DRG-Style Prospective Payment Systems
Position Paper Global Medical Technology Network Core Principles July 2005
This position paper of the Global Medical Technology Network is an internal statement of principles intended to offer participating associations a guideline for consistent non-binding, voluntary application at a national or regional level. As circumstances differ in each market, national associations should choose whether to use the GMTN principles as an appropriate reflection of local conditions. GMTN position papers only apply to the countries in which the subject policies, systems, or practices are in place.
DRG-Style Prospective Payment Systems
The global adoption of prospective payment systems such as the diagnosis-related group (DRG) payments raises key concerns for patient access to medical technologies.

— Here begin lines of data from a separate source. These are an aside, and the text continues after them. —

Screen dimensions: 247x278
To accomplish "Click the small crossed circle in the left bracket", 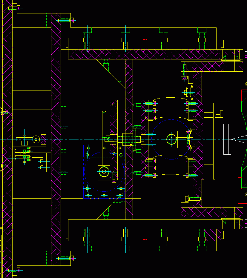I will pos(36,139).
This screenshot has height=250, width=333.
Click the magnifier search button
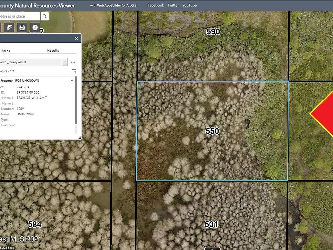pos(45,16)
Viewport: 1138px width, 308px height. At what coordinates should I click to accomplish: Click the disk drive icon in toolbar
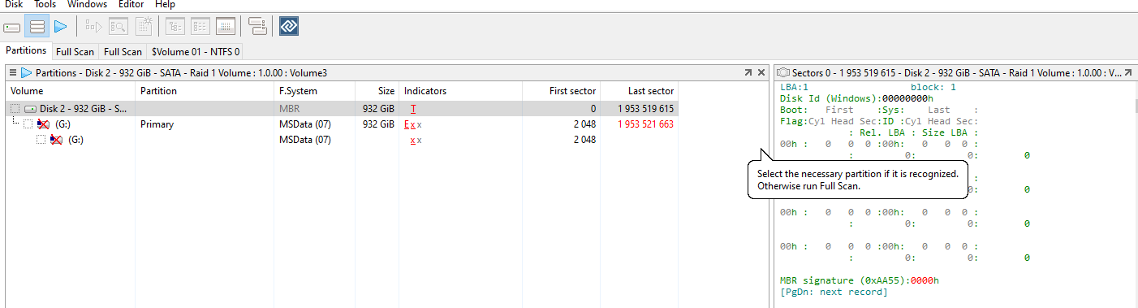(12, 27)
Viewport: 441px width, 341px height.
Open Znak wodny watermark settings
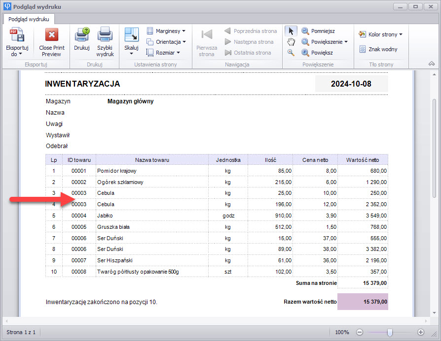point(378,49)
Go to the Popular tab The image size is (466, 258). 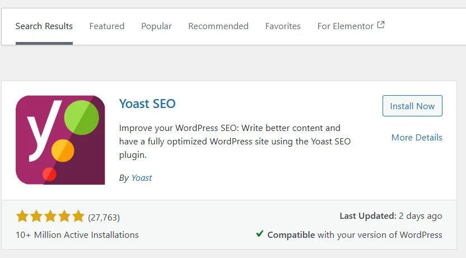156,26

The principles below are intended to reflect the "best practices" in these types of prospective payment systems, and to ensure that patient and clinician access to innovative therapies and diagnostic tests is not disrupted.
Data Integrity and Transparency DRG and other prospective payment systems (PPS) cannot measure the true case mix and costs of hospital care without robust, timely, and accurate data. Unfortunately, experience has shown that all hospitals struggle with data quality issues upon the introduction of new payment systems. This problem can disproportionately affect the payment levels for technology-intensive services.

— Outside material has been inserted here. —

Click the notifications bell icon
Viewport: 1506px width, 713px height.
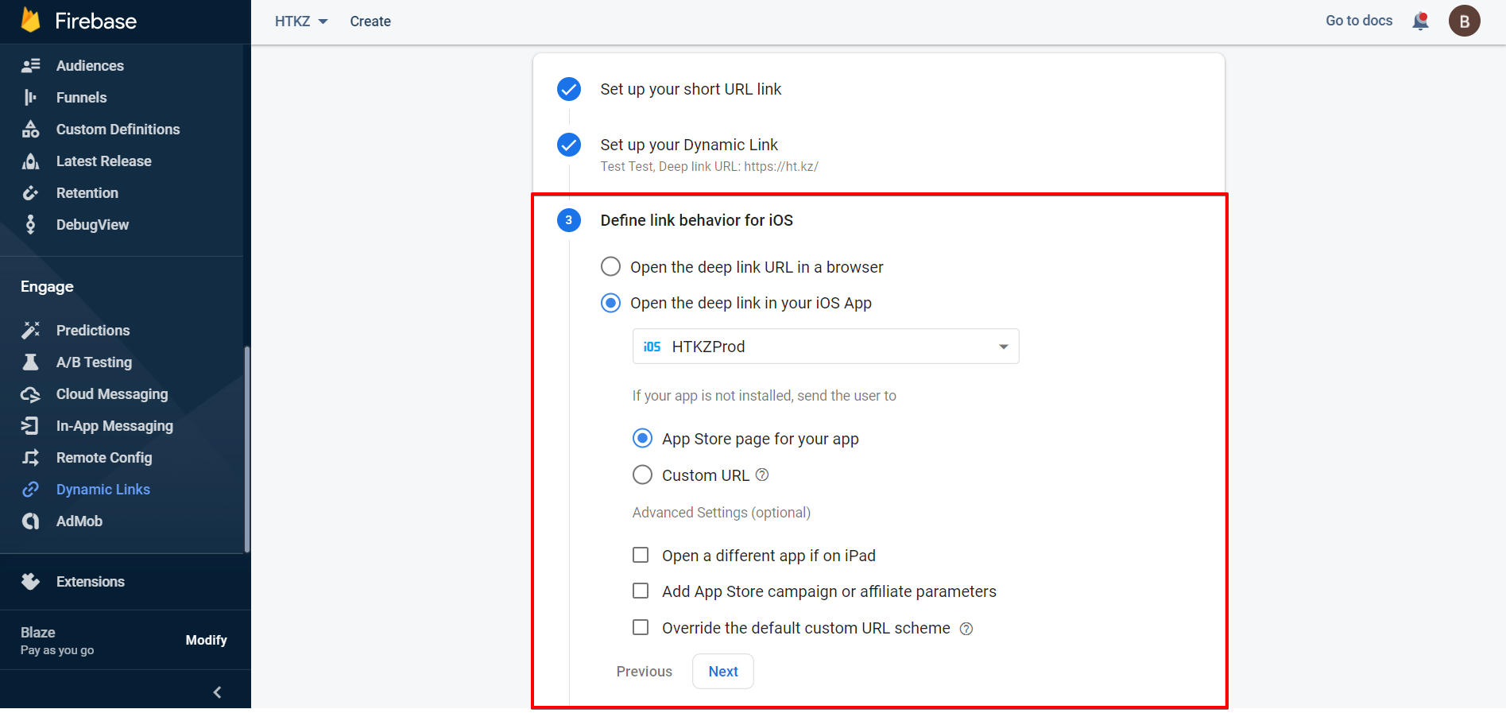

- Healthcare systems that employ DRG and other PPS should ensure that payment rates are based on accurate and representative samples of hospital data that reflect the true costs of care. When data error is common across an entire healthcare system , other sampling methods or alternatives to establishing payment rates for technology-related services should be employed.
- To help guard against the use of erroneous data, full transparency should be ensured through the routine publication of the data upon which payment group rates are based - using appropriate safeguards for patient and provider confidentiality.
Acceptance of External Data In some cases, correct payment rates cannot be established using existing data collected from hospitals. Inaccurate payment levels threaten patient access and penalize hospitals for providing clinically appropriate care.
- Valid, external data should be accepted and considered by health authorities in their construction of payment rates, where hospital data from within a PPS system is known to reflect significant error.
Rapid Coding and Payment Group Assignment The availability of unique codes and assignments to PPS payment groups determine the time frames in which appropriate payment can be provided for new services. Rapid system updating, on at least an annual basis, is a critical element to ensure a current and clinically relevant PPS framework.
- The assignment of new codes to describe technology services should occur on at least a biannual basis and payment group updating should occur at least annually. New codes should be readily available for innovative therapies that bring significant new benefits or differences in patient care.
- Health ministries should also ensure that PPS payment groups are sufficiently homogenous, both in terms of clinical similarity and in terms of the costs of different treatment pathways.
Clear Financial Incentives for Efficiency DRG and other PPS payment systems should serve patients and help drive efficiency by giving hospitals incentives to optimize patient outcomes. Restrictions such as volume limits on specific procedures, fixed annual budgets, and discounted payments for innovative therapies or lower-cost cases, all serve to undermine the efficiencies that DRGs were originally intended to promote.
- Health authorities should ensure that under PPS payment systems, hospitals retain clear incentives to treat patients with the most effective therapies available and to reduce patient lengths of stay when clinically appropriate.
Separate Payment for Innovative Technologies Because DRG and other PPS can take several years to reflect the costs of new technologies, these systems may disadvantage patient access to important new therapies. To address this concern, an additional payment mechanism is necessary for innovative technologies that do not fit within existing PPS payment groups. For some payment groups, where material costs represent a large share of the total cost of care, it may be more appropriate, using open and transparent decision-making, to exempt technologies completely from the PPS payment, and provide separate payment.
- Technologies that represent a disproportionately large share of the available payment for applicable PPS payment groups should be exempted altogether from PPS payments, if there are concerns about adequate patient access.
- All PPS payment systems that rely on bundled, payment groups should provide additional, supplemental payment for new, innovative technologies for a two- to three-year period, during which time reliable data on the average cost of care using those technologies should be collected. After this period, a permanent DRG assignment can be made.
Outlier Payment No healthcare system can adequately anticipate the costs of extremely intensive "outlier" cases, or afford the care required in these cases based on fixed PPS payments alone. Frequently, patients with long term, acute illness require significant investments, including technologies, on the part of administering hospitals.
- To account for extremely expensive cases, all DRG and other PPS systems should employ an "outlier" payment that is available to hospitals using a reasonable threshold to determine when the payment should occur.